Programming isn’t just a young person’s game anymore.

Since the beginning of time, children unable to prove themselves physically have resorted to the playground classic, “my big brother/dad could beat up your big brother/dad with one arm behind his back/blindfolded.” Now “my gran can out-code your gran” can be added to that list.

81-year-old Japanese woman Masako Wakamiya set out to prove that making and using mobile phone applications wasn’t purely for young whipper-snappers. After six months studying programming and in regular contact with her teacher, she has produced her very own app, called Hinadan.

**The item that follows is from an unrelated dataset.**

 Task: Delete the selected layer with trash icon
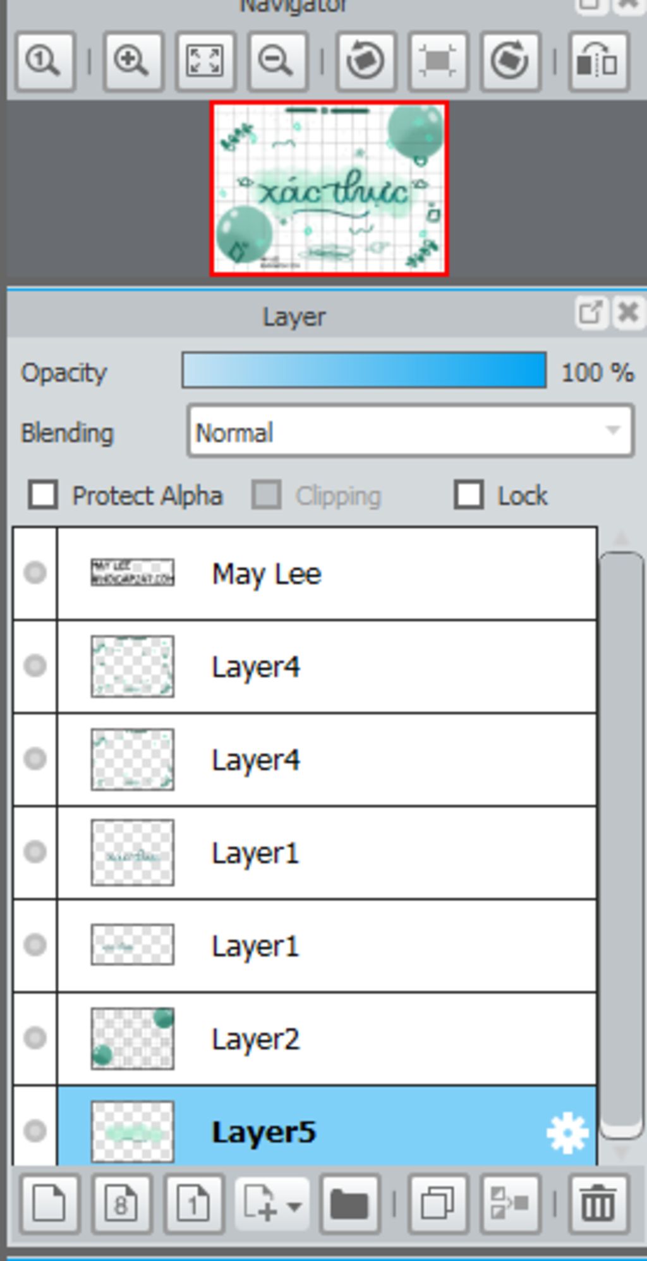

Hinadan, with an explanation by the creator herself


Every year on the 3rd of March, Japanese people celebrate Girl’s Day (fear not, boys also get their own holiday on the 5th of May – once called Boy’s Day, but know the more-inclusive Children’s Day) by decorating display stands with dolls dressed in Heian-era clothing, as seen in a recent cat-astrophe.

In Hinadan (a mix of the words hina, a type of doll, and dan, meaning tier or level), the player must position 12 dolls in their correct position on a display consisting of four levels. Should a doll be positioned correctly, a noise is heard, and if positioned incorrectly, a really quite aggressive buzzer sounds. The game has been designed not to rely on lightning-quick reflexes or feats of dexterity but on knowledge of the festival and its traditions, providing edu-tainment for all.

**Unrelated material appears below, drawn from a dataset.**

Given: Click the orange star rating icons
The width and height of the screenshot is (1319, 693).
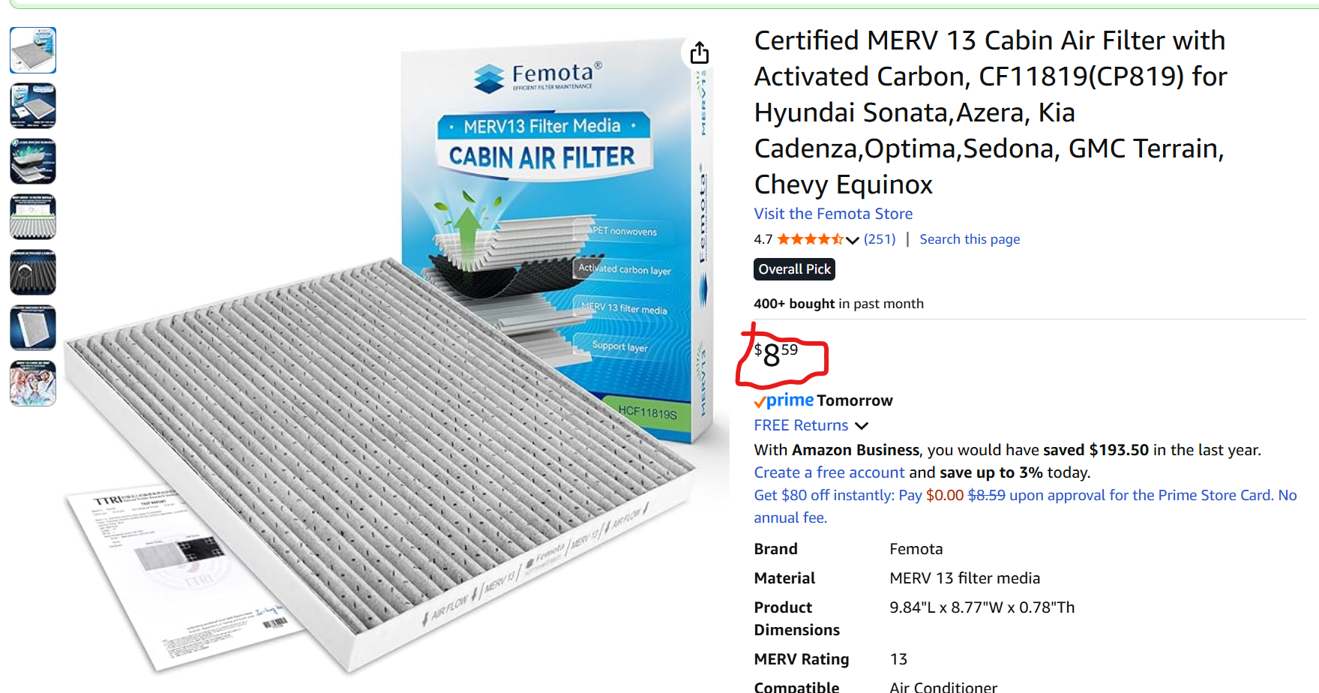Looking at the screenshot, I should 811,239.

Should your knowledge not be up to scratch, there is voice guidance to help. If the player places all of the dolls in the right place, they are rewarded for the efforts with a message of congratulations, something not enough games include, in my humble opinion.

▼ Wakamiya’s TedxTokyo talk (dubbed in English)

Hinadan is now available for free download from the Apple app store here. Japanese superstition suggests that to leave the dolls on display past the 4th of March is unlucky and will result in the household’s daughter marrying late, but the dolls seen in Masako’s foray into the gaming world are probably an exception.